Israeli gas and oil exploration company

The Israel Land Development Company - Energy Ltd. (ILDC Energy) was founded in March 2010 and since then engages in gas and oil exploration in Israel. Its holding company is the Israel Land Development Company Ltd. (ILDC).

In addition to its current operations, the Company presently conducts preliminary checks of further options, in the fields of alternative energy, renewable energy and oil and gas exploration in various sites elsewhere in the world. Since the end of November 2010, the Company has been a public company traded on the Tel Aviv Stock Exchange and since December 2011, it is included in the T-A 100 Index, the T-A 75 Index and the T-A Oil & Gas Index. ILDC Energy operates directly and via Company-controlled corporations.

==Sara and Myra==
The Company holds two offshore drilling licenses: 347/”Myra” and 348/”Sara” through Emanuelle Energy Ltd. (“Emanuelle Energy”), a private company fully owned by the Company, and through Emanuelle Energy – Gas and Oil Exploration (“Emanuelle Partnership”), a limited partnership also fully owned by the Company together with its holding company – The Israel Land Development Company Ltd. (“ILDC") which holds 5% of the rights, working interests totaling approximately 46.6% The Sara and Myra license sites are spanning 400 square kilometers each, within Israel’s economic waters, located approximately 40 km west of Hadera, south of the Dalit and Tamar gas deposits.
The other partners in these licenses include the IDB Group and the Ofer Brothers.

The Company and its partners in the Sara and Myra licenses are executing the work plan approved by the Commissioner of Oil Affairs in the Ministry of Energy & Water, and expect to start drilling in the course of the second quarter of 2012.

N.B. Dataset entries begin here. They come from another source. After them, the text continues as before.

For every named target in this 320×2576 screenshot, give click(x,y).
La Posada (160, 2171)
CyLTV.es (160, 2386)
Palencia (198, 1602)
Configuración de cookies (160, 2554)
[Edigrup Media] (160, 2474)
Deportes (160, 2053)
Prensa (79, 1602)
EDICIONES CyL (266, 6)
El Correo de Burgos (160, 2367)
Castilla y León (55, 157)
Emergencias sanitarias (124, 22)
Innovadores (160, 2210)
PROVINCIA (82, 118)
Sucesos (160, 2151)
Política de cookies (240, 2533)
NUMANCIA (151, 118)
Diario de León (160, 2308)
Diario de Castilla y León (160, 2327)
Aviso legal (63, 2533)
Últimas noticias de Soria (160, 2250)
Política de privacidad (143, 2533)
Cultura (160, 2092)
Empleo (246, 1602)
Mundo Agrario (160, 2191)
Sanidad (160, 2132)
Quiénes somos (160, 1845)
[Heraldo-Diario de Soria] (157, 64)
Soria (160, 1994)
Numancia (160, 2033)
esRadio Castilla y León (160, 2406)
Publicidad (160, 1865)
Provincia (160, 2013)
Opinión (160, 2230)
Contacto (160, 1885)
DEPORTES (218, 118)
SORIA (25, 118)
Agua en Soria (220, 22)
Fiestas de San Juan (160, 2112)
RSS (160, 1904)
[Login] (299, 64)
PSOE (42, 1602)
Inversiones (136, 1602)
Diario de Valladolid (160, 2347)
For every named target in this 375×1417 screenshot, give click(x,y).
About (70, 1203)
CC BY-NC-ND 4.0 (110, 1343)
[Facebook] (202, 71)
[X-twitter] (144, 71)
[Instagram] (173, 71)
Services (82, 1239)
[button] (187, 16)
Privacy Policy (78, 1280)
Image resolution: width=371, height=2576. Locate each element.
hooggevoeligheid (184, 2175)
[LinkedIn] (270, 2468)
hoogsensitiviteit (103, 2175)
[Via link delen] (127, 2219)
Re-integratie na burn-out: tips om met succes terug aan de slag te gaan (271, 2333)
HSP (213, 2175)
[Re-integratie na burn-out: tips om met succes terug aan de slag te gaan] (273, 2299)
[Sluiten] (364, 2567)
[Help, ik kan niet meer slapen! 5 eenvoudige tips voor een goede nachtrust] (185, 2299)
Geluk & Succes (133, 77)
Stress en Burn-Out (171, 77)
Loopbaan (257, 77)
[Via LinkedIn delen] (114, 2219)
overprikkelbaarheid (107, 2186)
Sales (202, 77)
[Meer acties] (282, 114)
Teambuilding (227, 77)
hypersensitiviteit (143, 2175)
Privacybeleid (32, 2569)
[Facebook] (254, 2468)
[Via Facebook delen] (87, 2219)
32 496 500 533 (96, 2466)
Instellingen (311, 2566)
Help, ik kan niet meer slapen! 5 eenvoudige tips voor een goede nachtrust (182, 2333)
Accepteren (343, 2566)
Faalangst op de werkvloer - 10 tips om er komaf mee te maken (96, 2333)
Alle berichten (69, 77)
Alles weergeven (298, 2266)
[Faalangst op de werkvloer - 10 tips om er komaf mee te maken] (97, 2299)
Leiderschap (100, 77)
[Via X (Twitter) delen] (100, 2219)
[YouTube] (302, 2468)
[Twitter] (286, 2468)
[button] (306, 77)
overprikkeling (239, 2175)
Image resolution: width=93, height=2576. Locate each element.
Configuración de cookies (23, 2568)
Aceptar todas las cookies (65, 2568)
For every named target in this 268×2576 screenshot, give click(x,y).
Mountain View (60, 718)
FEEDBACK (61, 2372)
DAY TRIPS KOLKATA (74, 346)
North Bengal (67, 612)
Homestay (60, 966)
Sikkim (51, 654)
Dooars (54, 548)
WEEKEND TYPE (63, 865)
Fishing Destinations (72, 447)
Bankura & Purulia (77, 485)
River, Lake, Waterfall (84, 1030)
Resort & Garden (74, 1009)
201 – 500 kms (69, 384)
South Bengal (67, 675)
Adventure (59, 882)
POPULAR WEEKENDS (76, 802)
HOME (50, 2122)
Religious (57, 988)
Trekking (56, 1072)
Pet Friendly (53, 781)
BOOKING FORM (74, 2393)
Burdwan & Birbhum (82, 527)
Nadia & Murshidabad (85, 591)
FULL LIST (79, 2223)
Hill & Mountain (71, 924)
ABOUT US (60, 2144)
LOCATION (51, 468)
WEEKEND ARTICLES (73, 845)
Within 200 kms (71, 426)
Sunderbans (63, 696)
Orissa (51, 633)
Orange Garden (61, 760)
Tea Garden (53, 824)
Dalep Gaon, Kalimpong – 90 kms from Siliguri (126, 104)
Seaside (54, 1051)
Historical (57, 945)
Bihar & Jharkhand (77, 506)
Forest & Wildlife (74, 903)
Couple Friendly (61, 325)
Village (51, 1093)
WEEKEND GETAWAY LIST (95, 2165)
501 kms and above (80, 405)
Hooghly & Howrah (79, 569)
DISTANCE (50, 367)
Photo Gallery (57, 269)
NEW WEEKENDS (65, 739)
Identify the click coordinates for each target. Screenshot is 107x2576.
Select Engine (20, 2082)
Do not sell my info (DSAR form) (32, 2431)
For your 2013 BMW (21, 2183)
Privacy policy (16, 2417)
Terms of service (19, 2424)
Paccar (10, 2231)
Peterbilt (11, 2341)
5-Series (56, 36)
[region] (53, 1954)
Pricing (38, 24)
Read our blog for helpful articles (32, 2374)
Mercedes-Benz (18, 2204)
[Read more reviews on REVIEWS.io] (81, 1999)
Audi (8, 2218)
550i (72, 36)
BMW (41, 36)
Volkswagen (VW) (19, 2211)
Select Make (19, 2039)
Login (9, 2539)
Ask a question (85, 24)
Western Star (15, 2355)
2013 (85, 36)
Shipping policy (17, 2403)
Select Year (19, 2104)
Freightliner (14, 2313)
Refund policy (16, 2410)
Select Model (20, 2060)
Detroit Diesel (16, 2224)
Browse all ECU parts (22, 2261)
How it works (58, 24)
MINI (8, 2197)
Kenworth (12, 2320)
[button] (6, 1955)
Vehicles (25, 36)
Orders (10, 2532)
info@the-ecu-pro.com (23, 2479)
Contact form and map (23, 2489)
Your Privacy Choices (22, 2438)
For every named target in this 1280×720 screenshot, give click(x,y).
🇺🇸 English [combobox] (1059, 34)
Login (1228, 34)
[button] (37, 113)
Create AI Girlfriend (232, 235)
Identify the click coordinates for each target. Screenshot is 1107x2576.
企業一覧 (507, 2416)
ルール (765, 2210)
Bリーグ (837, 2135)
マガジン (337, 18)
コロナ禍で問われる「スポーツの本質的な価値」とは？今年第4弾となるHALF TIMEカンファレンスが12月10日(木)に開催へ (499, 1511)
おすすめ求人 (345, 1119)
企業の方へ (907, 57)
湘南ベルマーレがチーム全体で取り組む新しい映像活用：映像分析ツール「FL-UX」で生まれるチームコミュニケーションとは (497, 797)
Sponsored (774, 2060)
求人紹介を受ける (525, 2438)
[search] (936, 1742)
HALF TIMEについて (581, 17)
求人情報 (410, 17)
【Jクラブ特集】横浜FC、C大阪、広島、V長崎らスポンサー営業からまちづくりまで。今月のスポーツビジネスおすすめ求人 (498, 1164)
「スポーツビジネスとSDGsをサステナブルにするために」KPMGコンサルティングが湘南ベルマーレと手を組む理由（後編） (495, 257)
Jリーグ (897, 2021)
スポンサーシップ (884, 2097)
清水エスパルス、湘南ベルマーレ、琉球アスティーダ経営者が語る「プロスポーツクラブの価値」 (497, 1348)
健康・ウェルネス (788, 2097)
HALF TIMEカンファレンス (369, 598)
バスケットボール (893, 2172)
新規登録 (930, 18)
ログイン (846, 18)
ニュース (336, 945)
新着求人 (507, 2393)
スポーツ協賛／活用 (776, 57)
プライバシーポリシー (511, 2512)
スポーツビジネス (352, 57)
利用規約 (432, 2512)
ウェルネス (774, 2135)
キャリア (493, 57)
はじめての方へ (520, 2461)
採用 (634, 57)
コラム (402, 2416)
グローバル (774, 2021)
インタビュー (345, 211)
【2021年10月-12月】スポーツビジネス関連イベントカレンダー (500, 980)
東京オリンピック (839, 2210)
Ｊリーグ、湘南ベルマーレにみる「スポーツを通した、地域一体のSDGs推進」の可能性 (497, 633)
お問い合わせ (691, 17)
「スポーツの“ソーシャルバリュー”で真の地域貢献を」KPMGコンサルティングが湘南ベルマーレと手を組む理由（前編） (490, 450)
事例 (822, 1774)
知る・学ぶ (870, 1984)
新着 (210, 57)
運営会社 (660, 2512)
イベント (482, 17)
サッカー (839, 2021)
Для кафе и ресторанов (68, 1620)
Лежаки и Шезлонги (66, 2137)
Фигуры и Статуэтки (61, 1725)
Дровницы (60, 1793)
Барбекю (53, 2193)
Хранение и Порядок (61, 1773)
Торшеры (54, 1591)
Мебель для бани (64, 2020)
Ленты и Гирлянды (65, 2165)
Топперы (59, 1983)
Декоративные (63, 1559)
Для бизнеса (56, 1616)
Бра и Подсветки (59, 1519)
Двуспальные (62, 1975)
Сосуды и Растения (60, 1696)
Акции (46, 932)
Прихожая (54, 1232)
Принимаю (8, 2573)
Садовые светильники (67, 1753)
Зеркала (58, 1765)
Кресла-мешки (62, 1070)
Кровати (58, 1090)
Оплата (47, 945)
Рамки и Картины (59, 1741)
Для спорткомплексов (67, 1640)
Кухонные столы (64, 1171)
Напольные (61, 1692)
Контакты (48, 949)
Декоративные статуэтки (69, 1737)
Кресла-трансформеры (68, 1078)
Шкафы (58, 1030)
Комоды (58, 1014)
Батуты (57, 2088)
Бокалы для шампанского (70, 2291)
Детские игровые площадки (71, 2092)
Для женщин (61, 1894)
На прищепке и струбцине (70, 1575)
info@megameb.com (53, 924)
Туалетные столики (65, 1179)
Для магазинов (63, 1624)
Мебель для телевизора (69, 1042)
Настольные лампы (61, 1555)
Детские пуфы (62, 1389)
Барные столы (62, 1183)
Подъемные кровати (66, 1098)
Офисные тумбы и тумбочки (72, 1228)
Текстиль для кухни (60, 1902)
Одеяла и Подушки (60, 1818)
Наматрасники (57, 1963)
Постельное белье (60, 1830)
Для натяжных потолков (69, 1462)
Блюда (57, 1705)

==Additional Licenses in Israel==
ILDC Energy holds approximately 37% of the share capital of Geo Global Resources Inc. (“GGR”), as well as an option and additional rights in GGR which, once exercised, will bring the Company’s shareholding to exceed 50% of GGR. Geo Global Resources Inc. (GGR) is an American public company which trades in Amex stock exchange as of 2004. The company is an operator for exploration and production of oil and gas reserves with experience in deep water and land drilling.

==World Activity==
ILDC Energy holds approx. 51% of the share capital of Emanuelle Adriatic Energy Ltd., which has reached agreement with the representative of the Government of Albania about receiving rights to develop, produce and sell hydrocarbons (oil & gas) in 3 maritime blocks in the Adriatic Sea, spanning a total area of some 5,070 square kilometers off the Albanian shore and under Albanian control, subject to the signing of a detailed agreement and receiving regulatory permits.

On May 11, 2012 a fully owned subsidiary of the ILDC Energy, Emanuelle International, submitted an offer in a tender published by the Government of Cyprus, bearing on the acquisition of exploration and production rights of oil and/or gas in the economic waters of Cyprus.